[newlib-cygwin/main] Cygwin: execve: drop argument size limit

[newlib-cygwin/main] Cygwin: execve: drop argument size limit

[Corinna Vinschen]

https://sourceware.org/git/gitweb.cgi?p=newlib-cygwin.git;h=ca2a4ec243627b19f0ac2c7262703f81712f3be4

commit ca2a4ec243627b19f0ac2c7262703f81712f3be4
Author:     Corinna Vinschen <corinna@vinschen.de>
AuthorDate: Tue Aug 29 11:55:10 2023 +0200
Commit:     Corinna Vinschen <corinna@vinschen.de>
CommitDate: Tue Aug 29 14:17:04 2023 +0200

    Cygwin: execve: drop argument size limit
    
    Before commit 44f73c5a6206 ("Cygwin: Fix segfalt when too many command
    line args are specified.") we had no actual argument size limit, except
    for the fact that the child process created another copy of the argv
    array on the stack, which could result in a stack overflow and a
    subsequent SEGV.  Commit 44f73c5a6206 changed that by allocating the
    additional argv array via malloc, and it introduced a new SC_ARG_MAX
    limit along the lines of the typical Linux limit.
    
    However, this new limit is artificial.
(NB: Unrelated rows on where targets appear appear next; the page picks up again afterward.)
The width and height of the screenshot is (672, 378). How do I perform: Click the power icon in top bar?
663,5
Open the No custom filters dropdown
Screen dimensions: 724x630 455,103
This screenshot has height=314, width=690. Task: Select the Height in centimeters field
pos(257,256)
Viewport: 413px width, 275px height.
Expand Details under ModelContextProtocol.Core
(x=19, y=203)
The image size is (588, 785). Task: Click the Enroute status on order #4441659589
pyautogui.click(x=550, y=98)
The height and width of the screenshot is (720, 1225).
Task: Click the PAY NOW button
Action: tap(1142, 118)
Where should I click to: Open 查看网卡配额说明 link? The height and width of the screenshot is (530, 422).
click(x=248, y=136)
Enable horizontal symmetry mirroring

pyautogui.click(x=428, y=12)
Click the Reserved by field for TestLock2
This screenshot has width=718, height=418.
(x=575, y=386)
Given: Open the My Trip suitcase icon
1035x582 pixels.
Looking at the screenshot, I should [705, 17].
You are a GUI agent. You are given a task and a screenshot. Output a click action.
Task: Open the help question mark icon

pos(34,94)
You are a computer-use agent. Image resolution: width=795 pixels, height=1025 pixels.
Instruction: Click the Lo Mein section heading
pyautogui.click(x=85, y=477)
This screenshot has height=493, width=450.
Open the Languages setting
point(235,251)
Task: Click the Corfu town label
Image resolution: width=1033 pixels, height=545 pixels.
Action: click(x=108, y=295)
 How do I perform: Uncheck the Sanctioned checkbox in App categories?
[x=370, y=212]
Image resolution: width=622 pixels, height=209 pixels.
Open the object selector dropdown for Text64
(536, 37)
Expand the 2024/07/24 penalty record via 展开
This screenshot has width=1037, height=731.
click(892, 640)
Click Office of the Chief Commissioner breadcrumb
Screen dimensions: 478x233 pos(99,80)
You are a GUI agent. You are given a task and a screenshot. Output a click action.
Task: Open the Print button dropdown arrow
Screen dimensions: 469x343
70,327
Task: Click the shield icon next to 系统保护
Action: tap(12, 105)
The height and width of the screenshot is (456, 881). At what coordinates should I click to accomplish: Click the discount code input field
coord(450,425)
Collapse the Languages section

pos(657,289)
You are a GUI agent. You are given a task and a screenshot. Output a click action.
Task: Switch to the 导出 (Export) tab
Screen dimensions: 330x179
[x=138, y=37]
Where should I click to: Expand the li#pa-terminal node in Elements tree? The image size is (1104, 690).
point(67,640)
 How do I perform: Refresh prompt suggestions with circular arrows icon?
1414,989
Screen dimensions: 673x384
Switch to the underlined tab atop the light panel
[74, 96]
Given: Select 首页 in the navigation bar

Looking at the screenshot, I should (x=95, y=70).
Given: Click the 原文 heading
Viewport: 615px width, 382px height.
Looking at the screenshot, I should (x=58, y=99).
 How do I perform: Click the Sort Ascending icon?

Cygwin allocates all argument
    and environment data on the cygheap.  We only run out of ARG_MAX space
    if we're out of memory resources.
    
    Change argument size handling accordingly:
    - Drop the args size check from  child_info_spawn::worker.
    - Return -1 from sysconf (SC_ARG_MAX), i. e., the argument size limit
      is undefined.
    - Change argv handling in class av, so that a failing cmalloc is not
      fatal.  This allows the parent process to return E2BIG if it's out
      of cygheap resources.
    - In the child, add a check around the new malloc call, so that it
      doesn't result in a SEGV if the child process gets unexpectedly into
      an ENOMEM situation at this point. In this (unlikely) case, proceed
      with the original __argv array instead.  Add comment to explain why.
    
    Fixes: 44f73c5a6206 ("Cygwin: Fix segfalt when too many command line args are specified.")
    Tested-by: Takashi Yano <takashi.yano@nifty.ne.jp>
    Signed-off-by: Corinna Vinschen <corinna@vinschen.de>

Diff:
---
 winsup/cygwin/dcrt0.cc                | 18 +++++++++++++++---
 winsup/cygwin/kernel32.cc             |  7 +++++--
 winsup/cygwin/local_includes/winf.h   | 13 +++++++++----
 winsup/cygwin/local_includes/winsup.h |  4 ----
 winsup/cygwin/spawn.cc                | 18 ++++++++----------
 winsup/cygwin/sysconf.cc              |  2 +-
 6 files changed, 38 insertions(+), 24 deletions(-)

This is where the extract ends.